What this task involves: Below are the entries. Transcribe exactly the lines from the one with "[Pinterest] (890, 1869)" through the one with "3D PLA+ Filaments (500, 2254)", ends included, and leave out all others.

Data to process:

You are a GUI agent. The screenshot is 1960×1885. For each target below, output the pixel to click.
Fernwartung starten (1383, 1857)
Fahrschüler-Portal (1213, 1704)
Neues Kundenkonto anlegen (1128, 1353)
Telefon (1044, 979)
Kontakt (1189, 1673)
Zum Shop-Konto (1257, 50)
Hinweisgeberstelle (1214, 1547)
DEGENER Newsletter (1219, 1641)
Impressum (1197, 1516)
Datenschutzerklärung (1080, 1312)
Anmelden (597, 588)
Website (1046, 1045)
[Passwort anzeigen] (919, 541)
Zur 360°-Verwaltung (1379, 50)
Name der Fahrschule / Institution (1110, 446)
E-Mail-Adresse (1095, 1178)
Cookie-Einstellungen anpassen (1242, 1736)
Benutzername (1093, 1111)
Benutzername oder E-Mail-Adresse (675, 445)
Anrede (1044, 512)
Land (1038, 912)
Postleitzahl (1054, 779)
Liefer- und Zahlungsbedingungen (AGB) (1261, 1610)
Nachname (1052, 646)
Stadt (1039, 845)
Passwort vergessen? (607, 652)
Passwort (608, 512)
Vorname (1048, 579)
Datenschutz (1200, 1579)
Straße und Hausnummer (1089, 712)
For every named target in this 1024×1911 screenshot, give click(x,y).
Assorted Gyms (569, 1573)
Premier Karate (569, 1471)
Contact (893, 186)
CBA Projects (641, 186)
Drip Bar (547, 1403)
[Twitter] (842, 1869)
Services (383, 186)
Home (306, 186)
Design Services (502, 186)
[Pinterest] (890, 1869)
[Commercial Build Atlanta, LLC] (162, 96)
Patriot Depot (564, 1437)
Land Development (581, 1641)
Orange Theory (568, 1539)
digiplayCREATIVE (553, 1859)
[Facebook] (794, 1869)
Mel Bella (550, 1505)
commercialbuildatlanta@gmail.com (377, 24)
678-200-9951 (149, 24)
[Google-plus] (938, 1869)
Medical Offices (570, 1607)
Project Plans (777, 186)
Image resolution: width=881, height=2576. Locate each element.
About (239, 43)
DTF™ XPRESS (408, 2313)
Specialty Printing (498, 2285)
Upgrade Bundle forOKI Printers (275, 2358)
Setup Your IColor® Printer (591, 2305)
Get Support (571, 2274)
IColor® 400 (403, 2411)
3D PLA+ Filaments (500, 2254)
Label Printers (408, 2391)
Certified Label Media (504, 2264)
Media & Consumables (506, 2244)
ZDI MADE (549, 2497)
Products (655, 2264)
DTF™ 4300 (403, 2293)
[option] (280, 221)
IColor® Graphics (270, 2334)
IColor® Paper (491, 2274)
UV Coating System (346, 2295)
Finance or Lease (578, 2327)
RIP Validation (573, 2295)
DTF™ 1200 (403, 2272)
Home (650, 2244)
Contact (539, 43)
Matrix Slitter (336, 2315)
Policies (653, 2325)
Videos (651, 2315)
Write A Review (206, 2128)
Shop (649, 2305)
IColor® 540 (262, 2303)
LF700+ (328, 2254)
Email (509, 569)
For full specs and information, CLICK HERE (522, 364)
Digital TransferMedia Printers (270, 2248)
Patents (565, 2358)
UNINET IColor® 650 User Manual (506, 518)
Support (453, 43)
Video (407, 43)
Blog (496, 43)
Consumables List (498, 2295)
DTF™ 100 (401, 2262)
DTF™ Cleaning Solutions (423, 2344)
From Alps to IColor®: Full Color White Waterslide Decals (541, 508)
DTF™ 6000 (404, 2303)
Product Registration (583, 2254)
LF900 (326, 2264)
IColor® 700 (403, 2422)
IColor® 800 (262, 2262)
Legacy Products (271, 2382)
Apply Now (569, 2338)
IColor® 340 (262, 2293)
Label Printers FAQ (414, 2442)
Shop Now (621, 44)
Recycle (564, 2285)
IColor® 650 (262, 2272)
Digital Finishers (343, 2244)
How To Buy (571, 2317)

Reply to the exercise:
[Pinterest] (890, 1869)
[Commercial Build Atlanta, LLC] (162, 96)
Patriot Depot (564, 1437)
Land Development (581, 1641)
Orange Theory (568, 1539)
digiplayCREATIVE (553, 1859)
[Facebook] (794, 1869)
Mel Bella (550, 1505)
commercialbuildatlanta@gmail.com (377, 24)
678-200-9951 (149, 24)
[Google-plus] (938, 1869)
Medical Offices (570, 1607)
Project Plans (777, 186)
Image resolution: width=881, height=2576. Locate each element.
About (239, 43)
DTF™ XPRESS (408, 2313)
Specialty Printing (498, 2285)
Upgrade Bundle forOKI Printers (275, 2358)
Setup Your IColor® Printer (591, 2305)
Get Support (571, 2274)
IColor® 400 (403, 2411)
3D PLA+ Filaments (500, 2254)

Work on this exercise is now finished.